Work to complete:
Nothing may be added, dropped, or altered; restate the listing word for word.

Extracted data:

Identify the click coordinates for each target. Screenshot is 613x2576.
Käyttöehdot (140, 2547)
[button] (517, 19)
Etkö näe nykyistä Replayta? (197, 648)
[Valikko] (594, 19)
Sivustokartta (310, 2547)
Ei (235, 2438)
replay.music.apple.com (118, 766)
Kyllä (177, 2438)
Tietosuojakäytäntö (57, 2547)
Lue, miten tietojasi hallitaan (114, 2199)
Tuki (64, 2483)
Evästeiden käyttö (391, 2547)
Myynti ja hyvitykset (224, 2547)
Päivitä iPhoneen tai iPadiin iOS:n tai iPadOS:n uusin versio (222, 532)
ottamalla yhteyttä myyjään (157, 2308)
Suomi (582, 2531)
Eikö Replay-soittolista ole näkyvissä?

Expected answer:
Identify the click coordinates for each target. Screenshot is 613x2576.
Käyttöehdot (140, 2547)
[button] (517, 19)
Etkö näe nykyistä Replayta? (197, 648)
[Valikko] (594, 19)
Sivustokartta (310, 2547)
Ei (235, 2438)
replay.music.apple.com (118, 766)
Kyllä (177, 2438)
Tietosuojakäytäntö (57, 2547)
Lue, miten tietojasi hallitaan (114, 2199)
Tuki (64, 2483)
Evästeiden käyttö (391, 2547)
Myynti ja hyvitykset (224, 2547)
Päivitä iPhoneen tai iPadiin iOS:n tai iPadOS:n uusin versio (222, 532)
ottamalla yhteyttä myyjään (157, 2308)
Suomi (582, 2531)
Eikö Replay-soittolista ole näkyvissä?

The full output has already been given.